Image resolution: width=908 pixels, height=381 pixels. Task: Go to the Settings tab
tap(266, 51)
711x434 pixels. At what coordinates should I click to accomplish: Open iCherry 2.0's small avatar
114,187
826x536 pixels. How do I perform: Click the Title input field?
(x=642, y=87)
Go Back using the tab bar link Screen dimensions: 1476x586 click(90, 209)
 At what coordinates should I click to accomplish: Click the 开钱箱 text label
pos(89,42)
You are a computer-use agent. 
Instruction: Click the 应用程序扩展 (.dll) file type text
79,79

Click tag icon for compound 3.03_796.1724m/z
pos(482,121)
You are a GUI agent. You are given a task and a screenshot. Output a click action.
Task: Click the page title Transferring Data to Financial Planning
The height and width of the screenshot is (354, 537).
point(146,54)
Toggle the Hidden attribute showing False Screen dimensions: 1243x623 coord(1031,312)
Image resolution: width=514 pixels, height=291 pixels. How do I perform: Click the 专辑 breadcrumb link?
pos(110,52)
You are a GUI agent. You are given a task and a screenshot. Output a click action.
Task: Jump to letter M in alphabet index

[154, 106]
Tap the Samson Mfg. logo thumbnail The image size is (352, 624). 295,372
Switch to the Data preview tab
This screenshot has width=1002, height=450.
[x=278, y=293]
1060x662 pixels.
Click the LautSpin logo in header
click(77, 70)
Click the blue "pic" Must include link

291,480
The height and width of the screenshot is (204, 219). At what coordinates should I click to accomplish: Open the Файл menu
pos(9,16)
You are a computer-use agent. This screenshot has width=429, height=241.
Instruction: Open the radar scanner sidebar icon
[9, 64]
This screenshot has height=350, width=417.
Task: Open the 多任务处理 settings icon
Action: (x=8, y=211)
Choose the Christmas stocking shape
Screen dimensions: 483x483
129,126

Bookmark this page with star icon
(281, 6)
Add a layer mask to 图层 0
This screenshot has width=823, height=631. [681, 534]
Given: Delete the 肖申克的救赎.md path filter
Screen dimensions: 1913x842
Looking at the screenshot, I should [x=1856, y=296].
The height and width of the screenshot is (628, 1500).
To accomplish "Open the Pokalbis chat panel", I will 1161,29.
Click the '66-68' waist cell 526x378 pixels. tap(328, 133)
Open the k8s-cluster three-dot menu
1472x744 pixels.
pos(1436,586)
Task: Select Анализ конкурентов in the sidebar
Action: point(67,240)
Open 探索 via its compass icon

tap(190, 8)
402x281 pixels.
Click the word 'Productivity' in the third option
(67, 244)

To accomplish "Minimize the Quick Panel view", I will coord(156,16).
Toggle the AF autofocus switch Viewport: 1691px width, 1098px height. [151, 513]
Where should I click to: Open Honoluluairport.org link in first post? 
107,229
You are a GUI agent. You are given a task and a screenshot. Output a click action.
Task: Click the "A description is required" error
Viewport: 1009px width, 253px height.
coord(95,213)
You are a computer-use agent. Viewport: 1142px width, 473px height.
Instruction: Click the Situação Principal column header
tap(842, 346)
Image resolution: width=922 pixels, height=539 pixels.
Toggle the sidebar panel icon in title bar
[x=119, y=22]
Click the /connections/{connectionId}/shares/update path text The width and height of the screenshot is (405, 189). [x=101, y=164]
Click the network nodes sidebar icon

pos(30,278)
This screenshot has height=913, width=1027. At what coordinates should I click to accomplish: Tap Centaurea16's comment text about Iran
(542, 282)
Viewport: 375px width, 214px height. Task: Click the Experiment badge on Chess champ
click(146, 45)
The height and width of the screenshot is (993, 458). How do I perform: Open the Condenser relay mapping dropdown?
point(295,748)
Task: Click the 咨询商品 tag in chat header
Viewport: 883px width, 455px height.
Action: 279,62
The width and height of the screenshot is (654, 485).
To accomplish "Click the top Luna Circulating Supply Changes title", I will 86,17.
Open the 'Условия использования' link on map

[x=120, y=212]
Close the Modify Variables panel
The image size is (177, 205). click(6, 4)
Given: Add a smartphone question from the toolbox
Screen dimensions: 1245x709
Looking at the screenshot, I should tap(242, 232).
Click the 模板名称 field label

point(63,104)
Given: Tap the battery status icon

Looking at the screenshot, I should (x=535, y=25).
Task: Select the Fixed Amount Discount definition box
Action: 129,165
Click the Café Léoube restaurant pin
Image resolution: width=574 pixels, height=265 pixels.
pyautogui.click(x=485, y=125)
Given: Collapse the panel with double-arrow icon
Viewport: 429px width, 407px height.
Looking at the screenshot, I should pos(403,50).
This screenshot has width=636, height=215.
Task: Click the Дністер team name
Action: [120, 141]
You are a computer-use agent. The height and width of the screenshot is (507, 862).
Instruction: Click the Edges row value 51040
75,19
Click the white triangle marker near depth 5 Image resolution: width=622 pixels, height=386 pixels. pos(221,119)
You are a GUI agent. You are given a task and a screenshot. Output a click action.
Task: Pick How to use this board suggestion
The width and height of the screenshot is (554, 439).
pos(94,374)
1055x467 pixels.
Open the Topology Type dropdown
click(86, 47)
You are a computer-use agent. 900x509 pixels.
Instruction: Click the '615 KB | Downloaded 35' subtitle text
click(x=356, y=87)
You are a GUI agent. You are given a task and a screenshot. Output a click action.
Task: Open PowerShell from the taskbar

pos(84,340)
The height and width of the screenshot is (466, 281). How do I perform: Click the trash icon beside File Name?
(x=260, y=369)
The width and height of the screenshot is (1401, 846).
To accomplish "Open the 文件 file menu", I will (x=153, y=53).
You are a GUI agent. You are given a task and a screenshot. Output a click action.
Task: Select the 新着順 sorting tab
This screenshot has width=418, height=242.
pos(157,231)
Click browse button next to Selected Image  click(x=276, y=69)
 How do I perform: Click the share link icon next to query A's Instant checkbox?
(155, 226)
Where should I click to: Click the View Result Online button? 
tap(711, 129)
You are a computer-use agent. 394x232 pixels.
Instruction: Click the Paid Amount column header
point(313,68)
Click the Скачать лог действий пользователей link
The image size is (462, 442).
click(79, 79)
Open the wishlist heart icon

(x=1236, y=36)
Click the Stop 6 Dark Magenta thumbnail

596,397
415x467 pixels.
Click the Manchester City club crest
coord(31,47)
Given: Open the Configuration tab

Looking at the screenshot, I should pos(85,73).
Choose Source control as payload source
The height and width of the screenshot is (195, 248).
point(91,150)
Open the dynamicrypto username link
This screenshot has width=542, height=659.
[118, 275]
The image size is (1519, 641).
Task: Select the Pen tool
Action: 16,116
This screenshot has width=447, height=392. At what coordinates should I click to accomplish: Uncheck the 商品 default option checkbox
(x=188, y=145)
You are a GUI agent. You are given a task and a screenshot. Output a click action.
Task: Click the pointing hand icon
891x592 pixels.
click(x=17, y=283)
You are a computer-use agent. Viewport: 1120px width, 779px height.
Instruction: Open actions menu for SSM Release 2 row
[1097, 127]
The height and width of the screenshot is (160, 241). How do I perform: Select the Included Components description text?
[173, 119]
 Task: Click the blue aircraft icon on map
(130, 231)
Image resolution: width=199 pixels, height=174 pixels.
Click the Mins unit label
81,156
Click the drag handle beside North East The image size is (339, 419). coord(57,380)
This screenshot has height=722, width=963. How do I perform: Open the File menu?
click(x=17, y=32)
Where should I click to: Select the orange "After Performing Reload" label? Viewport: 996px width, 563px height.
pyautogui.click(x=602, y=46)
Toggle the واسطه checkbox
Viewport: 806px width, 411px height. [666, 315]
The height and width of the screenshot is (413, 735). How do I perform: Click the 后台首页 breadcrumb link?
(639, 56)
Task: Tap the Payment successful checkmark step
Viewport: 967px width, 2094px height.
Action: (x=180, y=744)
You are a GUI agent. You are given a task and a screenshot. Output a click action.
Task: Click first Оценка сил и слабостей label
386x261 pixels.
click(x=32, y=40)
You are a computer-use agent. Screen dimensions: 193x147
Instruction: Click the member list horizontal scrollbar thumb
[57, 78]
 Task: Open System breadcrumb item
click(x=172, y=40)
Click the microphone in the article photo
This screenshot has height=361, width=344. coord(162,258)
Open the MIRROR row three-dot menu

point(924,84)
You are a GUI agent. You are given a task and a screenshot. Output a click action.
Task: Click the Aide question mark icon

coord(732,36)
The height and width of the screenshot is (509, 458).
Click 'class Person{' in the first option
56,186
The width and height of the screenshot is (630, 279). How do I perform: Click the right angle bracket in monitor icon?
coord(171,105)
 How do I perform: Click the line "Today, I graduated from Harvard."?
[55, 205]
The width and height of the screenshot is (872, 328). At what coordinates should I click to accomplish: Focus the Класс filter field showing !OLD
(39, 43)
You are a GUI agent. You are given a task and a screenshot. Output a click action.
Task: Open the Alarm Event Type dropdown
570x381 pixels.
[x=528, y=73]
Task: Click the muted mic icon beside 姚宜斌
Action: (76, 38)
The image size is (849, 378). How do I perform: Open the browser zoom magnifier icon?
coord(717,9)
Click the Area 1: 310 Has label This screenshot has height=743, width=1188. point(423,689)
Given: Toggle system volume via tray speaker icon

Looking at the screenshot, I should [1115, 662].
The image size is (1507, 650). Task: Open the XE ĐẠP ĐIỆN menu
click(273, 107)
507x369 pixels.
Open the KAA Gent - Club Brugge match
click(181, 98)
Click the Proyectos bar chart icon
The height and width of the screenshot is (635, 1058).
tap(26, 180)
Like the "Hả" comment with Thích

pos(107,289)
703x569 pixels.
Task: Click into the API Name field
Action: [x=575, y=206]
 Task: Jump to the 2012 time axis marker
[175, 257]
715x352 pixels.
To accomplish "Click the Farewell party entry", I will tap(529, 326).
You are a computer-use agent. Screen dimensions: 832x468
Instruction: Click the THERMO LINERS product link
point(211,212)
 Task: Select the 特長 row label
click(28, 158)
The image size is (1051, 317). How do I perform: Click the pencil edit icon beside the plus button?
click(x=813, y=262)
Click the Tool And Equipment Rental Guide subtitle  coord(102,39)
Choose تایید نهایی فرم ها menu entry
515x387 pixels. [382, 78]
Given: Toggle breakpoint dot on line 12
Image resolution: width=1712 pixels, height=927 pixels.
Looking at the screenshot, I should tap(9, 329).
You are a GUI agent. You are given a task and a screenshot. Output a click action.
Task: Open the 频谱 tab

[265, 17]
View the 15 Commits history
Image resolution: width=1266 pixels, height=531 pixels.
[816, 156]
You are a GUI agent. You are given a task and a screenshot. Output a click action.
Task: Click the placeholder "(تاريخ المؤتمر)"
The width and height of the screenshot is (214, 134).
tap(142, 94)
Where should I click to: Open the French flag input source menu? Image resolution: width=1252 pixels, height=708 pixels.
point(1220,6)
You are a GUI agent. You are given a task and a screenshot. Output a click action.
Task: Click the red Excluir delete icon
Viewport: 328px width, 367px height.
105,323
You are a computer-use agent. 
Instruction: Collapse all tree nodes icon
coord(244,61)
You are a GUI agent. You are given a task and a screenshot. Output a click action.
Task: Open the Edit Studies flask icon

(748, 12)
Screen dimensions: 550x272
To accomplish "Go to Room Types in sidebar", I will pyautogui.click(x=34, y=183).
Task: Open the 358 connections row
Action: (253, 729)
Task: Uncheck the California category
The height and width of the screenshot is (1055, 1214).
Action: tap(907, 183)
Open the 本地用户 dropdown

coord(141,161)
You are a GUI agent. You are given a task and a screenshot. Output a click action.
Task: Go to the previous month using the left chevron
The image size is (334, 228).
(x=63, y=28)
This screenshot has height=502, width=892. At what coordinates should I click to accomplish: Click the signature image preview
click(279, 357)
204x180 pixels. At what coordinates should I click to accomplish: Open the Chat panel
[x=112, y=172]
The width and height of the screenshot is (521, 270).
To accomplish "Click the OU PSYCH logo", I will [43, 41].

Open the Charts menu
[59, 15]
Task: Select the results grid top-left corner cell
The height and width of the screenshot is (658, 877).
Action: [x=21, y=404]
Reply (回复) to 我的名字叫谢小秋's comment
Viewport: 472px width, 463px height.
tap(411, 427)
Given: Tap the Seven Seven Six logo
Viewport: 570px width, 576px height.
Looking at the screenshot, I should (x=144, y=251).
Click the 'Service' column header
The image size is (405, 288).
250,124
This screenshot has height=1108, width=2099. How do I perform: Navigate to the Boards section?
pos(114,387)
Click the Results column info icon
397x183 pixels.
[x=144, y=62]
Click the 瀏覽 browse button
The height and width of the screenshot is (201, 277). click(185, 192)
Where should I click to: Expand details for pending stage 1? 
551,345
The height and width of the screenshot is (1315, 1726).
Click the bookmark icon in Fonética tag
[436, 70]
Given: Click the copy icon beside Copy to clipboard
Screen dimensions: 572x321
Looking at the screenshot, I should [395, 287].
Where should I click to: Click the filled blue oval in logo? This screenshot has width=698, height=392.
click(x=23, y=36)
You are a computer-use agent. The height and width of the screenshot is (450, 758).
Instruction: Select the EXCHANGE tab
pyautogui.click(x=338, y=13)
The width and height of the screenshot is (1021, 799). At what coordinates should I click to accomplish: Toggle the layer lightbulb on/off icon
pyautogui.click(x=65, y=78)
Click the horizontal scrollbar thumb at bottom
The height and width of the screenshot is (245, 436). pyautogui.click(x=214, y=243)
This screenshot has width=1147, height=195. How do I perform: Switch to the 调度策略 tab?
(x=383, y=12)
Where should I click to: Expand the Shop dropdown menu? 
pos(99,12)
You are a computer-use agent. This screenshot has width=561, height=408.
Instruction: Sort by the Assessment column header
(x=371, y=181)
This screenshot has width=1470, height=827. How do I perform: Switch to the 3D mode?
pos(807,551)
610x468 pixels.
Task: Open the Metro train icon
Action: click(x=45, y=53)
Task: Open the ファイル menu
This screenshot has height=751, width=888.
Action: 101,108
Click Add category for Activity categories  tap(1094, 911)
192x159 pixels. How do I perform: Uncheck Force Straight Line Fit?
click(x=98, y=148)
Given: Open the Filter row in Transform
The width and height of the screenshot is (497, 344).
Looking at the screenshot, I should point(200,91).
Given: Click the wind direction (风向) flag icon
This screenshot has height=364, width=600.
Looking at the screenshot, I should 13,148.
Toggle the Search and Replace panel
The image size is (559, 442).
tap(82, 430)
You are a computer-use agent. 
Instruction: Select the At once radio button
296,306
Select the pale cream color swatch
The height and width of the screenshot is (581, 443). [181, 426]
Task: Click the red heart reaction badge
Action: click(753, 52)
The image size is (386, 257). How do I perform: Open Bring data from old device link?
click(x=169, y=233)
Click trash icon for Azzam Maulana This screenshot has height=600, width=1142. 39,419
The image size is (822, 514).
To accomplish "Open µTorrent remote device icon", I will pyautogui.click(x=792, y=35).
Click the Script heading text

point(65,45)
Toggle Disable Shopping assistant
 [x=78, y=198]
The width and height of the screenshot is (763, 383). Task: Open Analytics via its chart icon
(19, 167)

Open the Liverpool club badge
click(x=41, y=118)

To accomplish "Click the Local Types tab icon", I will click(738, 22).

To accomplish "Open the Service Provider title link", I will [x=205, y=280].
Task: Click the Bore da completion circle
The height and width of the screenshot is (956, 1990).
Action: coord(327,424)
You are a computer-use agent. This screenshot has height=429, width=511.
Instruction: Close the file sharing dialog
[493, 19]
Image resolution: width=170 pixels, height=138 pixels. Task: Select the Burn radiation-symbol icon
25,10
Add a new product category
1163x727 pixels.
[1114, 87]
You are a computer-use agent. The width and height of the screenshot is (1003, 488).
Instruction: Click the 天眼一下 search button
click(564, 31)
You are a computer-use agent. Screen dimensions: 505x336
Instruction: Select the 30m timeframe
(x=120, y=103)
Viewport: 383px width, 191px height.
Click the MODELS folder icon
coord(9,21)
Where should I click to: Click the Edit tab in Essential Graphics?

○ ○ ○

__INSTRUCTIONS FOR THE TASK__
In the records above, how many lines include "path"? Give that number and nothing more.

__RESULT OF THE TASK__
2